Zindan şimdi sıcak havayla dolmuştu. Beni daha yüksek ısıya dayanacak kadar ısıttıktan sonra ıslak, kaygan, buhar dolu bir odaya alıp ortasındaki platformun üzerine yatırdılar.
Sıcak suları seller gibi üzerime döktükten sonra başıma bir sarık sardı, vücudumu da kuru masa örtüleriyle kundakladı. Bölmelerdeki tavuk kümesi gibi yerlerden birine götürüp Arkansas gibi yataklardan birini işaret etti.

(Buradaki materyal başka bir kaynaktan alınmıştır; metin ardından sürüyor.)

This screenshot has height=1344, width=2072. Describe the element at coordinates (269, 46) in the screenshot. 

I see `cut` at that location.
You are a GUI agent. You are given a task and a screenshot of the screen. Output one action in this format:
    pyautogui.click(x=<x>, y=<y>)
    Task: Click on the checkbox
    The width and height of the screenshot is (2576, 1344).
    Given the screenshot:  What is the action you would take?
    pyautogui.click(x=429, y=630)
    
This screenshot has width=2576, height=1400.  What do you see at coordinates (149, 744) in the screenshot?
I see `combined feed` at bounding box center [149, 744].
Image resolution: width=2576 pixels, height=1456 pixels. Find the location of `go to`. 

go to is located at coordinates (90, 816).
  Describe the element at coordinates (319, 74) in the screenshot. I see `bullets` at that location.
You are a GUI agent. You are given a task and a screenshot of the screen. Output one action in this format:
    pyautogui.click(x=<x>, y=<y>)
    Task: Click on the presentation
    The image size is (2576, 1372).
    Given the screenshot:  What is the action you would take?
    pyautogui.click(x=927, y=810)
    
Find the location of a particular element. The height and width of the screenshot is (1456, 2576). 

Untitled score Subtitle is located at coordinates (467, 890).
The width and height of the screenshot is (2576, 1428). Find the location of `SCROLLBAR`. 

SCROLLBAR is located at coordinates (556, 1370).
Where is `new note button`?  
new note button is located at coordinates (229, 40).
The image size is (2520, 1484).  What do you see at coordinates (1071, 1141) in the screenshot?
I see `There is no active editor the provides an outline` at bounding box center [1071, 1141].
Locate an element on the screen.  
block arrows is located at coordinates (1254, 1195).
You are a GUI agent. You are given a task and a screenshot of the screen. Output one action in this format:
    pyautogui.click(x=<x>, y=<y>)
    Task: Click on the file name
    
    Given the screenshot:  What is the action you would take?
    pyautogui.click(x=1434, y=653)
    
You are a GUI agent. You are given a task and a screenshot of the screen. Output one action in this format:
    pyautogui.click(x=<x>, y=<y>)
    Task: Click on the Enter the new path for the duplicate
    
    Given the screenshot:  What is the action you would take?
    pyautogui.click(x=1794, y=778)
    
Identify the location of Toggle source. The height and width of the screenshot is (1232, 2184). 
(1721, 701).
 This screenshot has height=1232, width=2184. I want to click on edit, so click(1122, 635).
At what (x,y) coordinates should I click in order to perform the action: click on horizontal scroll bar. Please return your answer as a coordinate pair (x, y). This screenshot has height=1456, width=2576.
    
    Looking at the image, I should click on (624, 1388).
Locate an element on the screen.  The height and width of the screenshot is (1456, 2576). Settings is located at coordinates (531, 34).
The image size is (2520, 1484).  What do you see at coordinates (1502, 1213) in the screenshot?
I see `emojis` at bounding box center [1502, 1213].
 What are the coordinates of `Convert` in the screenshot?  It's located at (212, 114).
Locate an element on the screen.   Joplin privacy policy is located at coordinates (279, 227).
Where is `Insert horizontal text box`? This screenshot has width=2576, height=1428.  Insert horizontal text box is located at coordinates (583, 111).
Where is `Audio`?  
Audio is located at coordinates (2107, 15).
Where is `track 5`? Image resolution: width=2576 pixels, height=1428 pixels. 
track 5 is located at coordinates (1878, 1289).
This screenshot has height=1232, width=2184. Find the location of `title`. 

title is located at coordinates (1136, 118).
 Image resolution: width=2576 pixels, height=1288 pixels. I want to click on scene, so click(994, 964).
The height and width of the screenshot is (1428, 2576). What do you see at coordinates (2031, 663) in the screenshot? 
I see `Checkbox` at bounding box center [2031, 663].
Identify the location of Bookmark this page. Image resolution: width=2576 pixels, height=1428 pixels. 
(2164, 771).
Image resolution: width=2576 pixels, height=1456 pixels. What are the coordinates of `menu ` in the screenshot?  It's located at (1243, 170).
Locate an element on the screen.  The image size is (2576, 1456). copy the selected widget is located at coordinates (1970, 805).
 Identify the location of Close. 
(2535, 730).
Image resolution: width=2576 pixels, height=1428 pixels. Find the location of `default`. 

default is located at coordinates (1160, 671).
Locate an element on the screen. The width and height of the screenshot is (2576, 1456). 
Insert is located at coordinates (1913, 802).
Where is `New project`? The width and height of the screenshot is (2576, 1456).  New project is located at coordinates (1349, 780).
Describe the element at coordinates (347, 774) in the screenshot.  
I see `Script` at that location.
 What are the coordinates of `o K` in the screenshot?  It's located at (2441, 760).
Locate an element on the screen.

Sıska hizmetkâr yine nargile getirdi ama hemen geri postaladım."
TÜRK KAHVESİNİ DE BEĞENMEDİ
Mark Twain, İstanbul'daki deneyimlerine Türk kahvesini de eklemiş ve şu sözlere yer vermişti:
"Ardından o meşhur, şairlerin kuşaklar boyu vecd ile övdükleri dünyaca ünlü Türk kahvesi geldi. Doğu lüksüne ilişkin düşlerimden kalan son umutla kahveye sarıldım. Bu da bir başka aldatmacaydı. Hristiyan olmayan ülkelerde ağzıma koyduğum içecekler arasında, Türk kahvesi en kötüsüydü."
‘ÇILGIN BİR KIYAFET BALOSU GİBİYDİ’
Twain'in dikkatini çeken bir başka konu ise İstanbul'daki insanların giyim tarzı olmuştur. Ünlü yazar, şu satırları kaleme almıştır:
"Gördüğüm bir kıyafeti ikinci bir adamın üzerinde görmedim. Hayal edilebilecek tüm kıyafetlerin çılgın bir balosu gibiydi. Sokaklardaki her insan akını muazzam bir kontrastın manzarası içinde çözünüyordu."